**TASK BRIEF:**
Look through the data below for the line with "Task: Click the Customize", and transcribe it exactly together with each line after it up to and including the line with "This screenshot has height=513, width=829.". Give nothing else.

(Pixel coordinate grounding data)
------------------------------------

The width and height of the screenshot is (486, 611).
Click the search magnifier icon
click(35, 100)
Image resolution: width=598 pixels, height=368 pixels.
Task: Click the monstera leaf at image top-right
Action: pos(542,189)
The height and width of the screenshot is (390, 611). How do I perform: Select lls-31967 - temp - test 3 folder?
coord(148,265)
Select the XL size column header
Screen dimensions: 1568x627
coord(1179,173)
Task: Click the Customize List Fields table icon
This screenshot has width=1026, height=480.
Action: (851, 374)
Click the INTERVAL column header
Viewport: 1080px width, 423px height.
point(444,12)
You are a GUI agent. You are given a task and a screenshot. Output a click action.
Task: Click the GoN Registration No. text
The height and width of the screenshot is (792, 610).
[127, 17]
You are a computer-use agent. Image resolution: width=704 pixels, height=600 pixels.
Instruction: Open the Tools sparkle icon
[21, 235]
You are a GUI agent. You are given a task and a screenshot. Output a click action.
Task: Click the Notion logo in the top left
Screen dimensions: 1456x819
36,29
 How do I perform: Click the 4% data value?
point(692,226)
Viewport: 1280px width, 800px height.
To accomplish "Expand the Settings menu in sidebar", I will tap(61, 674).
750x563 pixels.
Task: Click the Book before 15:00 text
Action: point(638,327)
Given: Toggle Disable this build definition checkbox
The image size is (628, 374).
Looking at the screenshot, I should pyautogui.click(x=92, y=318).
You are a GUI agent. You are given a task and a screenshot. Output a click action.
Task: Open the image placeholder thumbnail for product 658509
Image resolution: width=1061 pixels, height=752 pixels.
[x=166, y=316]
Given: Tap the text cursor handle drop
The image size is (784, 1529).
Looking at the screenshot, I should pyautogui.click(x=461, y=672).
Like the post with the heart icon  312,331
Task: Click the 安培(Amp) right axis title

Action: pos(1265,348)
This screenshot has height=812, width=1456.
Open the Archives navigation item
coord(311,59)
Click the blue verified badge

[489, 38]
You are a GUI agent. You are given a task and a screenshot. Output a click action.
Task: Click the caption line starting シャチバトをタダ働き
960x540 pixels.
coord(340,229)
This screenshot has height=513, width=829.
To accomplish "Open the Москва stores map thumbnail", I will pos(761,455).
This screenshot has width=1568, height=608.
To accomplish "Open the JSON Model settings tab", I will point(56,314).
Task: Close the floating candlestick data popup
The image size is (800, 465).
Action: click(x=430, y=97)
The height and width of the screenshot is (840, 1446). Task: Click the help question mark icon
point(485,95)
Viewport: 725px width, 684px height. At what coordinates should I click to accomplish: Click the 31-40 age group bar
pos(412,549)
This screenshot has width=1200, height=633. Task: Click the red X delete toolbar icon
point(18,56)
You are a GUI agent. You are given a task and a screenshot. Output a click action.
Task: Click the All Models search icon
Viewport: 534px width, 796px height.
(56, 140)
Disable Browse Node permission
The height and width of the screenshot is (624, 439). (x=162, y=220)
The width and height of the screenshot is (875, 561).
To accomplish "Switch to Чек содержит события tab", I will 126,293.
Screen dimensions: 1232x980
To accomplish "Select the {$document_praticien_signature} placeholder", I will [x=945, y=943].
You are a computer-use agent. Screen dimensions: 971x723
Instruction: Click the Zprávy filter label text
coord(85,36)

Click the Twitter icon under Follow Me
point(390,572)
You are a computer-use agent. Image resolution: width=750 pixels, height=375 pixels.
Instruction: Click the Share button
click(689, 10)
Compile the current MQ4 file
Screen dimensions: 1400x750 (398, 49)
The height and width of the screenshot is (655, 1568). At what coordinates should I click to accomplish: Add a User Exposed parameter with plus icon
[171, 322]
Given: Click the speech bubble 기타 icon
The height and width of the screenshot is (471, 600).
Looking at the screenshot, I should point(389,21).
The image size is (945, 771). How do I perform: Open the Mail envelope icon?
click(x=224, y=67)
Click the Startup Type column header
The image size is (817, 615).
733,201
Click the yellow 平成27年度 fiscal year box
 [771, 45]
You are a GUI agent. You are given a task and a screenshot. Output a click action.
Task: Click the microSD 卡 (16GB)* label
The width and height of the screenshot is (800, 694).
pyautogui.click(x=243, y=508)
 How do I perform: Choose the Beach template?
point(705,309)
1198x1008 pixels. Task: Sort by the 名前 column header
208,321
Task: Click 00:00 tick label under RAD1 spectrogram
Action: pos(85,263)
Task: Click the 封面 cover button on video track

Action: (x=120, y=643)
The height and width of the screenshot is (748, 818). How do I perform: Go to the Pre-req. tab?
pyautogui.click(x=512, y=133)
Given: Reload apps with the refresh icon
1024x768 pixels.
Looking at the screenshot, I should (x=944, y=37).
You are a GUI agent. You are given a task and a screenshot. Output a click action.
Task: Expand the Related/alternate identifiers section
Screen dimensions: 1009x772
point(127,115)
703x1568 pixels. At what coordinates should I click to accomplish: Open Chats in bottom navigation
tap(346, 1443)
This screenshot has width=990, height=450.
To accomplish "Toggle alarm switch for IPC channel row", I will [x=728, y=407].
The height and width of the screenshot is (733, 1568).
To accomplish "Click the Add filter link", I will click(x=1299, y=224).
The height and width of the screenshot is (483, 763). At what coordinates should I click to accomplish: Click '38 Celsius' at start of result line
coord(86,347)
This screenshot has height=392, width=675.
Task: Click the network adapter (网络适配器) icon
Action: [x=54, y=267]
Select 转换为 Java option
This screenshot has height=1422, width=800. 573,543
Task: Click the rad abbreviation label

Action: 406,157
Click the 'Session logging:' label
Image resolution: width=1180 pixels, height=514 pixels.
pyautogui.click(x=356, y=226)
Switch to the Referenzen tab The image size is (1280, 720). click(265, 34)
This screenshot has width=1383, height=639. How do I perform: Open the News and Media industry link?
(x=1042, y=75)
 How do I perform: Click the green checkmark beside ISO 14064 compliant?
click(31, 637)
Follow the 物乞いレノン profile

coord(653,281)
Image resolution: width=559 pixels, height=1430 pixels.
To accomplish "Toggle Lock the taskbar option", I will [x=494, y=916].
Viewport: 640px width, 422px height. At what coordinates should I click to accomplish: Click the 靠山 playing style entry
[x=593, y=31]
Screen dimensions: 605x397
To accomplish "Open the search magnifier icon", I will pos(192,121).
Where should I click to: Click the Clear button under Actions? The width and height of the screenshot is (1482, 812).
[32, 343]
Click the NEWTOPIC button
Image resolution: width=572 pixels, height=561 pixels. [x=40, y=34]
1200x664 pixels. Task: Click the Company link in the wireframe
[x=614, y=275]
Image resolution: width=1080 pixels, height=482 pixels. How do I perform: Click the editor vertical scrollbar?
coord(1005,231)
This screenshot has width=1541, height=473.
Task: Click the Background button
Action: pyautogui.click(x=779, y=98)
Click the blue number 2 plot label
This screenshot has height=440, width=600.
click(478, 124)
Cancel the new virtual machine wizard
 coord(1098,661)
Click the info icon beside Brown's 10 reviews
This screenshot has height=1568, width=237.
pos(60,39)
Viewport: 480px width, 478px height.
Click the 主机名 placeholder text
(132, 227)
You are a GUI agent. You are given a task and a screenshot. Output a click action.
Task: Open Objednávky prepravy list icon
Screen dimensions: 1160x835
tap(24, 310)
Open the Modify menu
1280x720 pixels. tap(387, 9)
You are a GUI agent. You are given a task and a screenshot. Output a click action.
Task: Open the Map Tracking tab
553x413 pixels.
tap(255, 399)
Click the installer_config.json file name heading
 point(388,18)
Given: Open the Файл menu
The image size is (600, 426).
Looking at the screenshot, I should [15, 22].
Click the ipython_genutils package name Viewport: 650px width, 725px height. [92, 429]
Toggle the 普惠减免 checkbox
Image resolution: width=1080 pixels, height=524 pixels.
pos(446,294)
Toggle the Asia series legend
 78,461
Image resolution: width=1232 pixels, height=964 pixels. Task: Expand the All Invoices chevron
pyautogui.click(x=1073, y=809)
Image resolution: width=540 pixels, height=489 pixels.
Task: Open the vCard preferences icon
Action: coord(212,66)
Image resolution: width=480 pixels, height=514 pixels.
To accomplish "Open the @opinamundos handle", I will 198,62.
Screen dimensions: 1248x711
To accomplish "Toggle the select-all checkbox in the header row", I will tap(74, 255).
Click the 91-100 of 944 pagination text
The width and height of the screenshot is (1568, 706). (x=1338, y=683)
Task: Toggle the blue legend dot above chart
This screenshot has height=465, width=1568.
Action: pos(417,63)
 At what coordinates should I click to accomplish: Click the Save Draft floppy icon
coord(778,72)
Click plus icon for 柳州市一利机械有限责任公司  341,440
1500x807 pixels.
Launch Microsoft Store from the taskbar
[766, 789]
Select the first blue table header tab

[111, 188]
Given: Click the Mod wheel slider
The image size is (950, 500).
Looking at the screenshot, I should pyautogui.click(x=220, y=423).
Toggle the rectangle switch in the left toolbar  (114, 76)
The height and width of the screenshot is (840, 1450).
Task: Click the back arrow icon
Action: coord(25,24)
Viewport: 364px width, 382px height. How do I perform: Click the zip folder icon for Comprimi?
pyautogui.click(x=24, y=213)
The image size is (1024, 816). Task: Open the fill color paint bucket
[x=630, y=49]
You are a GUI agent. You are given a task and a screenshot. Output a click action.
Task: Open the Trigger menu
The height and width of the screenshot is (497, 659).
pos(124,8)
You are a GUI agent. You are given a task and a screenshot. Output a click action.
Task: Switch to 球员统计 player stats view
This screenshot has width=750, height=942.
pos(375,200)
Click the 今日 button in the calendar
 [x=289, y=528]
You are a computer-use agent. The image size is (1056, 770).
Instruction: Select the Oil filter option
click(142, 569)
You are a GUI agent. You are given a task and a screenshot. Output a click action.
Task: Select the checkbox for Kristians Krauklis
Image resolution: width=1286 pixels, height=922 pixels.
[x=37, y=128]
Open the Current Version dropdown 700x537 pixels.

------------------------------------

**RESPONSE:**
Task: Click the Customize List Fields table icon
This screenshot has width=1026, height=480.
Action: (851, 374)
Click the INTERVAL column header
Viewport: 1080px width, 423px height.
point(444,12)
You are a GUI agent. You are given a task and a screenshot. Output a click action.
Task: Click the GoN Registration No. text
The height and width of the screenshot is (792, 610).
[127, 17]
You are a computer-use agent. Image resolution: width=704 pixels, height=600 pixels.
Instruction: Open the Tools sparkle icon
[21, 235]
You are a GUI agent. You are given a task and a screenshot. Output a click action.
Task: Click the Notion logo in the top left
Screen dimensions: 1456x819
36,29
 How do I perform: Click the 4% data value?
point(692,226)
Viewport: 1280px width, 800px height.
To accomplish "Expand the Settings menu in sidebar", I will tap(61, 674).
750x563 pixels.
Task: Click the Book before 15:00 text
Action: point(638,327)
Given: Toggle Disable this build definition checkbox
The image size is (628, 374).
Looking at the screenshot, I should pyautogui.click(x=92, y=318).
You are a GUI agent. You are given a task and a screenshot. Output a click action.
Task: Open the image placeholder thumbnail for product 658509
Image resolution: width=1061 pixels, height=752 pixels.
[x=166, y=316]
Given: Tap the text cursor handle drop
The image size is (784, 1529).
Looking at the screenshot, I should pyautogui.click(x=461, y=672).
Like the post with the heart icon  312,331
Task: Click the 安培(Amp) right axis title

Action: pos(1265,348)
This screenshot has height=812, width=1456.
Open the Archives navigation item
coord(311,59)
Click the blue verified badge

[489, 38]
You are a GUI agent. You are given a task and a screenshot. Output a click action.
Task: Click the caption line starting シャチバトをタダ働き
960x540 pixels.
coord(340,229)
This screenshot has height=513, width=829.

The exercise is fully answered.